ACTIVITY
Exactly the lines from the start of the entries through the line with "The image size is (348, 220)." are required in the output, with no pictures among them.

________________

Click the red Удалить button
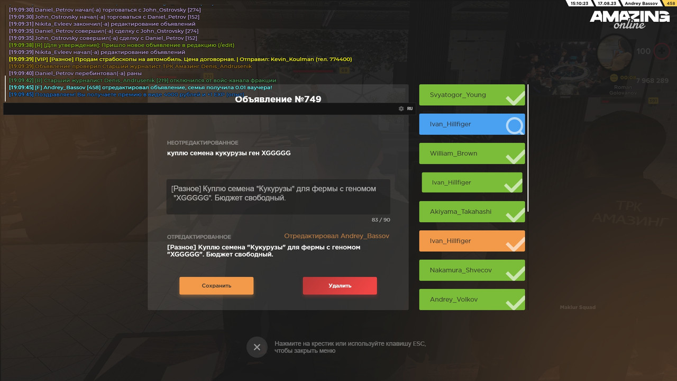Image resolution: width=677 pixels, height=381 pixels. 340,286
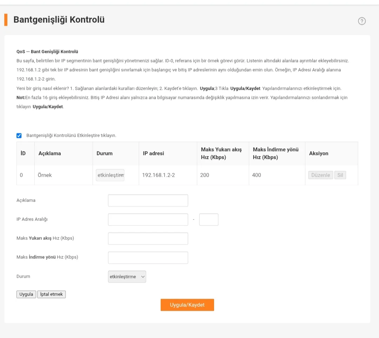
Task: Click the Aksiyon column header
Action: 319,153
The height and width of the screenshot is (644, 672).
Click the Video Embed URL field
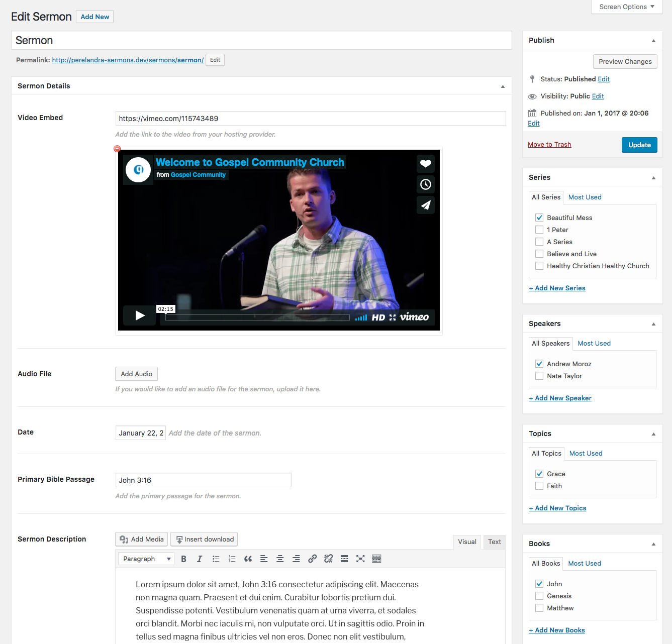[x=310, y=119]
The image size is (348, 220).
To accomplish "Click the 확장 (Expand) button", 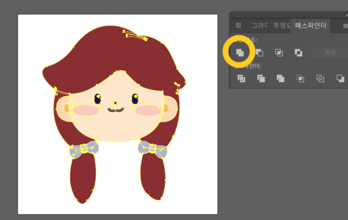I will 330,53.
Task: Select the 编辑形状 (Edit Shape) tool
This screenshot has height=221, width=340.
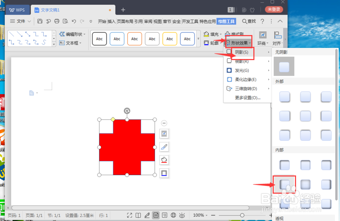Action: pyautogui.click(x=72, y=34)
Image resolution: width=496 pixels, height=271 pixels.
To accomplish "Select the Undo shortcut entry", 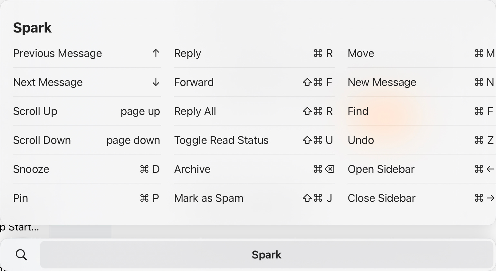I will pyautogui.click(x=422, y=140).
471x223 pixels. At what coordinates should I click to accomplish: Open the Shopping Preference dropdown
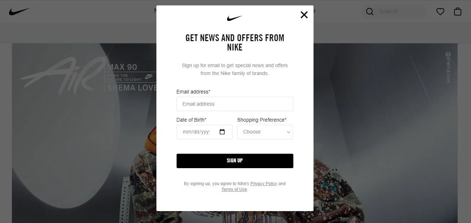[x=265, y=132]
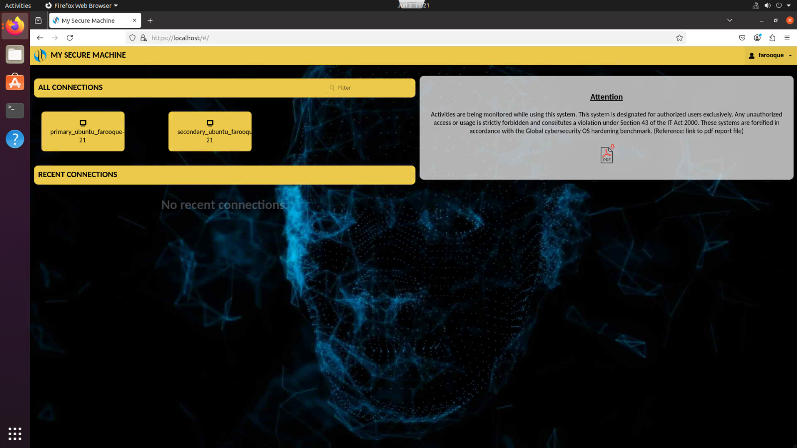Open the PDF report file icon
Screen dimensions: 797x448
tap(606, 155)
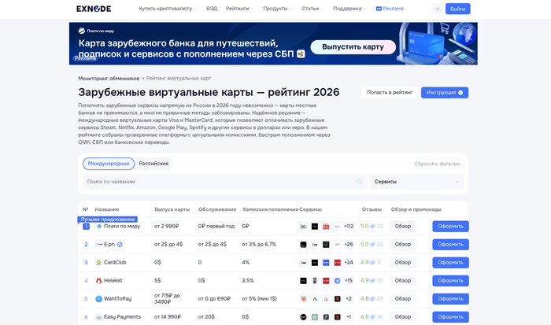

________________

SOLUTION FOR THIS PROBLEM
Click the red Удалить button
Image resolution: width=677 pixels, height=381 pixels. 340,286
Task: Click the Aksiyon column header
Action: 319,153
The height and width of the screenshot is (644, 672).
Click the Video Embed URL field
[x=310, y=119]
The image size is (348, 220).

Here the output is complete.